> [TEXT]:
Open Dialogue is a model of mental health care pioneered in Finland. It involves a family and social network approach and healthcare staff are trained in family therapy and related psychological skills. It has since been taken up in a number of countries around the world, including much of the rest of Scandinavia, Germany and several states in America.
The approach is completely different to the mental health system in the UK, where medication is paramount. Open Dialogue does not ask what is wrong with a person, it seeks to understand what has happened to them.
The Open Dialogue model centres around regular network meetings. These involve the patient, together with his or her family members, as well as extended social network. The network meetings are the only forum where decisions are made, with the client remaining at the centre of the process. This enables a strong emphasis on independence and long- term recovery from day one.
A further core element of the model in the UK -– also used in services such as New York -– involves the inclusion of peer workers within each team. Peer workers are seen as experts in their own right, working with patients and extending social networks where necessary. They also work locally to cultivate a wider supportive peer community.
Open Dialogue sees mental health difficulties as expressions of distress and trauma that haven’t found words and meaning. The aim of the meetings is to develop a dialogue, giving a voice to all concerned putting the person at the centre.
Results from non-randomised trials are striking. For example, 72 per cent of those with first episode psychosis treated via an Open Dialogue approach returned to work or study within two years, despite significantly lower rates of medication and hospitalisation compared to treatment as usual.

> [THE DATA]:

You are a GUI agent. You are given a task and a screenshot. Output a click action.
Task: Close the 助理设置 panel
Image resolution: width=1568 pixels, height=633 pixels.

> [STUDY QUESTIONS]:
• 1. Set down the part of the text on Open Dialogue starting with "The Open Dialogue" and going on through "from day one.", with no changes.
• 2. Decide whether each statement agrees with the text on Open Dialogue, answering yes or no and quoting the words of the text that settle it: (a) Open Dialogue was pioneered in Finland. (b) Under Open Dialogue, decisions can be made in several forums besides the network meetings. (c) Of those with first episode psychosis treated via Open Dialogue, 72 per cent returned to work or study within five years.
• 3. According to the text on Open Dialogue, what do peer workers work locally to cultivate?
The listing has no connection to the text on Open Dialogue.

> [ANSWERS]:
• 1.
The Open Dialogue model centres around regular network meetings. These involve the patient, together with his or her family members, as well as extended social network. The network meetings are the only forum where decisions are made, with the client remaining at the centre of the process. This enables a strong emphasis on independence and long- term recovery from day one.

• 2.
(a) Yes: "Open Dialogue is a model of mental health care pioneered in Finland."
(b) No: "The network meetings are the only forum where decisions are made"
(c) No: "returned to work or study within two years"

• 3. A wider supportive peer community.